Двор, куда выходили наши окна, к вечеру становился обитаемым. Наползали полуживые хмыри, старые и не очень, взбирались на обломки скамеек, пили дешевое пиво. Дуньев из шестой резался с мужиками в карты. На просмасленной кальке лежали обрезки жирной колбасы, Дуньев закидывал их в рот и вытирал руки о чьи-то простыни, сохнущие на веревке. Под чахлой акацией Санек окучивал баб, вечно пьяных, хриплых, шумных и все время разных.
Нынешняя баба казалась не вполне пропащей. Тонкие запястья, не пережженные волосы, скромный костюмчик в клетку. Санек целовал ее, а она крепко держалась за лацканы Санькового пиджака и вскрикивала раненой птицей. Смотреть на них было приятно, и я смотрел, но потом Санек показал мне кукиш. Вот еще, скромник нашелся. Я хмыкнул, сунул руки в карманы и… что за черт?! Больно! Пальцы на правой руке здорово кровили, куртка пошла бордовыми пятнами. Уцелевшей рукой я пощупал карман и понял – в кармане осколки стекла.

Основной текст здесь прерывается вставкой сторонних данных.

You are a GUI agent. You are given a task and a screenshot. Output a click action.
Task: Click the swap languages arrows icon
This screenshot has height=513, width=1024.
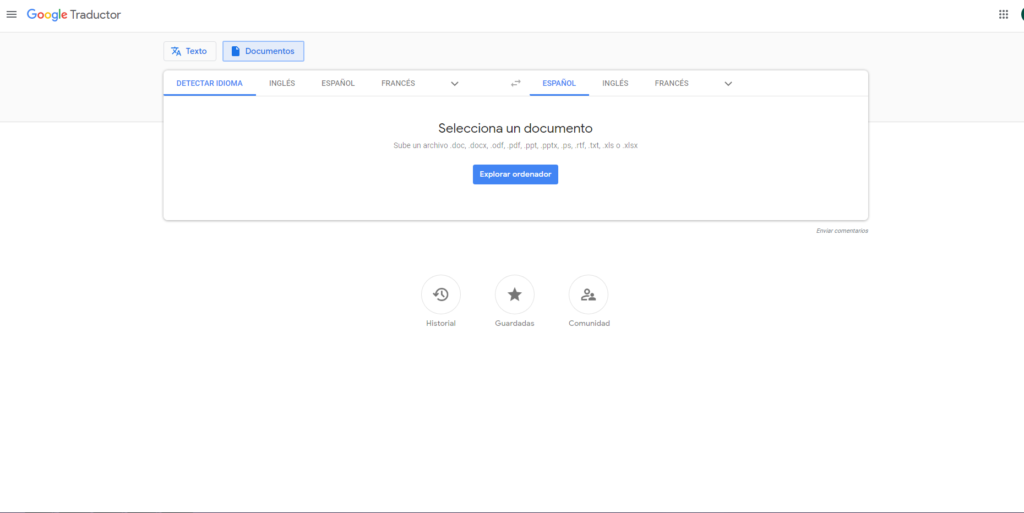(516, 83)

Я смотрел, как ладонь заливает кровью, как кровь капает в пыль, и больше не чувствовал боли. То острое, что было вначале, притупилось, затихло. И осталось только это – теплое, темное, текущее в щели между пальцами.
– Эй, парень! Ну-ка, покажи!
Кто-то схватил меня за локоть, и тишина, в которой я повис, лопнула. Боль сразу вернулась, обожгла, пошла во все стороны ручьями.
– Отпусти! – Я рванулся, но пальцы от моего локтя не отцепились.
Чужой, огромный, с песочной бородой и песочными же глазами. Никогда его тут раньше не было. А теперь – пожалуйста, явился, навис надо мной и держит, будто я что-то украл.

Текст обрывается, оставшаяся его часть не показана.